The combination of the global health pandemic co-occurring and interacting with a sequence of contentious and polarised democratic events, has induced a situation where multiple social, political and technological forces have blended together to form novel radicalisation risks. One particularly pressing concern is the increase in interactions between extremists and their ideologies, and conspiracy communities and their theories, and the leadership characteristics of both groups.

This project aims to systematically investigate the causes and consequences of these new radicalisation risks by developing an empirically informed, conceptual model of the interactive influences between contemporary variants of political extremism and conspiracy theories. The study is organised around a theoretical framework designed to illuminate insights and evidence about three specific influence pathways:

  1. ‘Conspiracising’ political extremism: the analytic focus here will be upon how contact and exchanges with contemporary conspiracy ideas, and their adherents, have impacted upon extremist groups.

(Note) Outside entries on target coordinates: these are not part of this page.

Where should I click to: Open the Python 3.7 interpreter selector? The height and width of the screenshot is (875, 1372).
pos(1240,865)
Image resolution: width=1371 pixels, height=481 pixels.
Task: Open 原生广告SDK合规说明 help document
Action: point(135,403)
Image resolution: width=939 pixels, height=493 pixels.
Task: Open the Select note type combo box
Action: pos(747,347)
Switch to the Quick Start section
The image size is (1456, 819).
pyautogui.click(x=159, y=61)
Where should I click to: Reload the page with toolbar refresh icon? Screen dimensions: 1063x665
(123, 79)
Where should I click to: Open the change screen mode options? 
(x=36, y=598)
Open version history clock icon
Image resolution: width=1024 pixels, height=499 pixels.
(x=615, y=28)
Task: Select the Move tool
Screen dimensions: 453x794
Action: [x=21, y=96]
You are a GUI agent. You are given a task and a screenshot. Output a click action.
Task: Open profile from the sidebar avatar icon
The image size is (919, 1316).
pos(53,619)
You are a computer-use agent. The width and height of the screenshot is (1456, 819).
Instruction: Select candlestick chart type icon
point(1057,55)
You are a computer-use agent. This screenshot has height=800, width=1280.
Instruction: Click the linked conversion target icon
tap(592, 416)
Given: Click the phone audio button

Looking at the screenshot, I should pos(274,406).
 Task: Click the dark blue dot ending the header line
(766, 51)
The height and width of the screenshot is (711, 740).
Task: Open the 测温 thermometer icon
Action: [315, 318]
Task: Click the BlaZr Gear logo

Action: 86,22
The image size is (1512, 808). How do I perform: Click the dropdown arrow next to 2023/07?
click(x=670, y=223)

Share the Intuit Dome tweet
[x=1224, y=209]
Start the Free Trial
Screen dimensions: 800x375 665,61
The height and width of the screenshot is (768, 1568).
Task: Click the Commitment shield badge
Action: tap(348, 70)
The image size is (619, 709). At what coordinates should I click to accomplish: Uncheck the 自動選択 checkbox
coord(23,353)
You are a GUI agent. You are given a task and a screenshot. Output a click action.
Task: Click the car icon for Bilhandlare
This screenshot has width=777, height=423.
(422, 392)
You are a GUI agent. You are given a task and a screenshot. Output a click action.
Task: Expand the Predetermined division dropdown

  2. ‘Extreming’ conspiracy communities: this strand of the project inverts the influence pathway to attend to the ways that values and ideas originating within extremist groups may be infiltrating and adapting the focus and substance of conspiratorial worldviews.
  3. Leadership reacting to international influencing events: the final element of the project is concerned with how leaders in both conspiracy and extremist communities have reacted to international events, to enable and encourage increased interactions and intermingling, and whether this has been a deliberate strategic process, or not.